Return all the data, word for word.

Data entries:
━━━━━━━━━━

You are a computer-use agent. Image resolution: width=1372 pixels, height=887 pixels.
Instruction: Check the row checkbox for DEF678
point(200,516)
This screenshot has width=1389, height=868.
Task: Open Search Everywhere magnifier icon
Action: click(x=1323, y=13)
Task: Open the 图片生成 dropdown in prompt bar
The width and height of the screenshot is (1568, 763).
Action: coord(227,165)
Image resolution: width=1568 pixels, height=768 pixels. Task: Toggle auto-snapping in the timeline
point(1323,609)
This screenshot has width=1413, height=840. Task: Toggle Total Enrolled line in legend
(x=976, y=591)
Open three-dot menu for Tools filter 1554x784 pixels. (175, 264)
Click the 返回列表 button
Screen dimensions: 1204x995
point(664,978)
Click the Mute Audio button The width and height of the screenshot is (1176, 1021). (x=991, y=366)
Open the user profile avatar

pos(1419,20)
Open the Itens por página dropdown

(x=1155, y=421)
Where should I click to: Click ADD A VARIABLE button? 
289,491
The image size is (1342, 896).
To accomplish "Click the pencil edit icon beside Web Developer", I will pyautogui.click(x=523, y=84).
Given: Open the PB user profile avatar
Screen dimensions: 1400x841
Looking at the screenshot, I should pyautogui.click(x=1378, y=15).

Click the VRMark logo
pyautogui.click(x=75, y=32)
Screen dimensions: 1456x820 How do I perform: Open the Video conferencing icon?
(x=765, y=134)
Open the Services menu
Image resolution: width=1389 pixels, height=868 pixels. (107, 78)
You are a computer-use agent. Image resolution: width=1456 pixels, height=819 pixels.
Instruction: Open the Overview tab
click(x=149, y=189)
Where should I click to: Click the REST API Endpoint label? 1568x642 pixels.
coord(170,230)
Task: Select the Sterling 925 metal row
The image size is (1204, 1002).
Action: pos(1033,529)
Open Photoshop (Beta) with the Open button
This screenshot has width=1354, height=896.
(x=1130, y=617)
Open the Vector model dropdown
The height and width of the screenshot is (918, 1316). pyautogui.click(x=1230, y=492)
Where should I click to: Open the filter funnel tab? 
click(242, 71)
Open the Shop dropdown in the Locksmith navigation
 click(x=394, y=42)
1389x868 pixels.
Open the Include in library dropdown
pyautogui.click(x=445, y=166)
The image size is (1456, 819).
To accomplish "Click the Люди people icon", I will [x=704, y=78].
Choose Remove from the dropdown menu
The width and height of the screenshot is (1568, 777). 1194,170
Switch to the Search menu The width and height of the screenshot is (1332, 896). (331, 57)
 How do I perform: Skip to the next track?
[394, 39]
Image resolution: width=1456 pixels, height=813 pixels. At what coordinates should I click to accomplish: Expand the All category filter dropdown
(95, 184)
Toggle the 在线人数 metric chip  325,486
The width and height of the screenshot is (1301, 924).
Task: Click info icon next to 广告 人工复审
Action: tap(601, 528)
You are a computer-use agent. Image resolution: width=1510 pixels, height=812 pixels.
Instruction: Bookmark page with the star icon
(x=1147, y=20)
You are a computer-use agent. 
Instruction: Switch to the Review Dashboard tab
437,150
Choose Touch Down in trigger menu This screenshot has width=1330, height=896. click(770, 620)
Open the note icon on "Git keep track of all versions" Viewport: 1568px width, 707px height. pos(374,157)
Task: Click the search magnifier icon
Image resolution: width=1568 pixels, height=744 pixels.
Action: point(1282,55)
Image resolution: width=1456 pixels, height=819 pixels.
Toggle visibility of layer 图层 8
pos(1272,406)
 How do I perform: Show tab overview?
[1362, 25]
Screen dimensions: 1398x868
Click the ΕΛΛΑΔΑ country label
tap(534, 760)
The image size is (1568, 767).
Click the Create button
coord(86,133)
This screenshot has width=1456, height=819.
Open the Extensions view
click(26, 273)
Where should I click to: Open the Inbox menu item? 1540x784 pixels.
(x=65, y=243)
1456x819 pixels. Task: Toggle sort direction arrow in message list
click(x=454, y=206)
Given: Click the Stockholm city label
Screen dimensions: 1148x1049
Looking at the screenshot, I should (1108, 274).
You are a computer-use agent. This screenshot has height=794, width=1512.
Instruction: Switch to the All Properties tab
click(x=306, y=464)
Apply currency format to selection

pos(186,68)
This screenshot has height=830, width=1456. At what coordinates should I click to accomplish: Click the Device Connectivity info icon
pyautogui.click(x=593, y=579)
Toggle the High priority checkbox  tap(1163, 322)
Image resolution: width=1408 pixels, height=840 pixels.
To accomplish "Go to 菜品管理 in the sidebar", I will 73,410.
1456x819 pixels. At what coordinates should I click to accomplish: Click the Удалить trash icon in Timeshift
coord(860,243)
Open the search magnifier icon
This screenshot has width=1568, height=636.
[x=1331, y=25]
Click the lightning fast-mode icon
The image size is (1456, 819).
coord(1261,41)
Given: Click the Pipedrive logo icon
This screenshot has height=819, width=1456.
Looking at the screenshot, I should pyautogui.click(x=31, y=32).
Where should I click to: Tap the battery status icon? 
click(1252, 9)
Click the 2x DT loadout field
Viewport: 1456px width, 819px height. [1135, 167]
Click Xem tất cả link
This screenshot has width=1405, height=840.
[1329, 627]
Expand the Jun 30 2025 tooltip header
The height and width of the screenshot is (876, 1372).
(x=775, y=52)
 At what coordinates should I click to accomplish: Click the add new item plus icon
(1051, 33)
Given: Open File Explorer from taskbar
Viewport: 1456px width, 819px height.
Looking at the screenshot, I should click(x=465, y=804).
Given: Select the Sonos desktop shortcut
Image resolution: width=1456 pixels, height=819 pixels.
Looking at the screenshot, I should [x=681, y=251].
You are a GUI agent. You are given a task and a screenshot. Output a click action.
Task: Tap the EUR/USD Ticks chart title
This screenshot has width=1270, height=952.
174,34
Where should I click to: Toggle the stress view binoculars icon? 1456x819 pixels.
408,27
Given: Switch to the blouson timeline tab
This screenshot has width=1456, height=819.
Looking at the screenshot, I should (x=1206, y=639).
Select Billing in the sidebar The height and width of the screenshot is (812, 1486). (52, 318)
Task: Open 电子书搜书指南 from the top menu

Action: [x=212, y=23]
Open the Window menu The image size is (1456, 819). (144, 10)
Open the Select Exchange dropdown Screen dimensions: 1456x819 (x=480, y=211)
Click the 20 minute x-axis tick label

━━━━━━━━━━

Response area >>
You are a computer-use agent. Image resolution: width=1372 pixels, height=887 pixels.
Instruction: Check the row checkbox for DEF678
point(200,516)
This screenshot has width=1389, height=868.
Task: Open Search Everywhere magnifier icon
Action: click(x=1323, y=13)
Task: Open the 图片生成 dropdown in prompt bar
The width and height of the screenshot is (1568, 763).
Action: coord(227,165)
Image resolution: width=1568 pixels, height=768 pixels. Task: Toggle auto-snapping in the timeline
point(1323,609)
This screenshot has width=1413, height=840. Task: Toggle Total Enrolled line in legend
(x=976, y=591)
Open three-dot menu for Tools filter 1554x784 pixels. (175, 264)
Click the 返回列表 button
Screen dimensions: 1204x995
point(664,978)
Click the Mute Audio button The width and height of the screenshot is (1176, 1021). (x=991, y=366)
Open the user profile avatar

pos(1419,20)
Open the Itens por página dropdown

(x=1155, y=421)
Where should I click to: Click ADD A VARIABLE button? 
289,491
The image size is (1342, 896).
To accomplish "Click the pencil edit icon beside Web Developer", I will pyautogui.click(x=523, y=84).
Given: Open the PB user profile avatar
Screen dimensions: 1400x841
Looking at the screenshot, I should pyautogui.click(x=1378, y=15).

Click the VRMark logo
pyautogui.click(x=75, y=32)
Screen dimensions: 1456x820 How do I perform: Open the Video conferencing icon?
(x=765, y=134)
Open the Services menu
Image resolution: width=1389 pixels, height=868 pixels. (107, 78)
You are a computer-use agent. Image resolution: width=1456 pixels, height=819 pixels.
Instruction: Open the Overview tab
click(x=149, y=189)
Where should I click to: Click the REST API Endpoint label? 1568x642 pixels.
coord(170,230)
Task: Select the Sterling 925 metal row
The image size is (1204, 1002).
Action: pos(1033,529)
Open Photoshop (Beta) with the Open button
This screenshot has width=1354, height=896.
(x=1130, y=617)
Open the Vector model dropdown
The height and width of the screenshot is (918, 1316). pyautogui.click(x=1230, y=492)
Where should I click to: Open the filter funnel tab? 
click(242, 71)
Open the Shop dropdown in the Locksmith navigation
 click(x=394, y=42)
1389x868 pixels.
Open the Include in library dropdown
pyautogui.click(x=445, y=166)
The image size is (1456, 819).
To accomplish "Click the Люди people icon", I will [x=704, y=78].
Choose Remove from the dropdown menu
The width and height of the screenshot is (1568, 777). 1194,170
Switch to the Search menu The width and height of the screenshot is (1332, 896). (331, 57)
 How do I perform: Skip to the next track?
[394, 39]
Image resolution: width=1456 pixels, height=813 pixels. At what coordinates should I click to accomplish: Expand the All category filter dropdown
(95, 184)
Toggle the 在线人数 metric chip  325,486
The width and height of the screenshot is (1301, 924).
Task: Click info icon next to 广告 人工复审
Action: tap(601, 528)
You are a computer-use agent. Image resolution: width=1510 pixels, height=812 pixels.
Instruction: Bookmark page with the star icon
(x=1147, y=20)
You are a computer-use agent. 
Instruction: Switch to the Review Dashboard tab
437,150
Choose Touch Down in trigger menu This screenshot has width=1330, height=896. click(770, 620)
Open the note icon on "Git keep track of all versions" Viewport: 1568px width, 707px height. pos(374,157)
Task: Click the search magnifier icon
Image resolution: width=1568 pixels, height=744 pixels.
Action: point(1282,55)
Image resolution: width=1456 pixels, height=819 pixels.
Toggle visibility of layer 图层 8
pos(1272,406)
 How do I perform: Show tab overview?
[1362, 25]
Screen dimensions: 1398x868
Click the ΕΛΛΑΔΑ country label
tap(534, 760)
The image size is (1568, 767).
Click the Create button
coord(86,133)
This screenshot has width=1456, height=819.
Open the Extensions view
click(26, 273)
Where should I click to: Open the Inbox menu item? 1540x784 pixels.
(x=65, y=243)
1456x819 pixels. Task: Toggle sort direction arrow in message list
click(x=454, y=206)
Given: Click the Stockholm city label
Screen dimensions: 1148x1049
Looking at the screenshot, I should (1108, 274).
You are a computer-use agent. This screenshot has height=794, width=1512.
Instruction: Switch to the All Properties tab
click(x=306, y=464)
Apply currency format to selection

pos(186,68)
This screenshot has height=830, width=1456. At what coordinates should I click to accomplish: Click the Device Connectivity info icon
pyautogui.click(x=593, y=579)
Toggle the High priority checkbox  tap(1163, 322)
Image resolution: width=1408 pixels, height=840 pixels.
To accomplish "Go to 菜品管理 in the sidebar", I will 73,410.
1456x819 pixels. At what coordinates should I click to accomplish: Click the Удалить trash icon in Timeshift
coord(860,243)
Open the search magnifier icon
This screenshot has width=1568, height=636.
[x=1331, y=25]
Click the lightning fast-mode icon
The image size is (1456, 819).
coord(1261,41)
Given: Click the Pipedrive logo icon
This screenshot has height=819, width=1456.
Looking at the screenshot, I should pyautogui.click(x=31, y=32).
Where should I click to: Tap the battery status icon? 
click(1252, 9)
Click the 2x DT loadout field
Viewport: 1456px width, 819px height. [1135, 167]
Click Xem tất cả link
This screenshot has width=1405, height=840.
[1329, 627]
Expand the Jun 30 2025 tooltip header
The height and width of the screenshot is (876, 1372).
(x=775, y=52)
 At what coordinates should I click to accomplish: Click the add new item plus icon
(1051, 33)
Given: Open File Explorer from taskbar
Viewport: 1456px width, 819px height.
Looking at the screenshot, I should click(x=465, y=804).
Given: Select the Sonos desktop shortcut
Image resolution: width=1456 pixels, height=819 pixels.
Looking at the screenshot, I should [x=681, y=251].
You are a GUI agent. You are given a task and a screenshot. Output a click action.
Task: Tap the EUR/USD Ticks chart title
This screenshot has width=1270, height=952.
174,34
Where should I click to: Toggle the stress view binoculars icon? 1456x819 pixels.
408,27
Given: Switch to the blouson timeline tab
This screenshot has width=1456, height=819.
Looking at the screenshot, I should (x=1206, y=639).
Select Billing in the sidebar The height and width of the screenshot is (812, 1486). (52, 318)
Task: Open 电子书搜书指南 from the top menu

Action: [x=212, y=23]
Open the Window menu The image size is (1456, 819). (144, 10)
Open the Select Exchange dropdown Screen dimensions: 1456x819 (x=480, y=211)
Click the 20 minute x-axis tick label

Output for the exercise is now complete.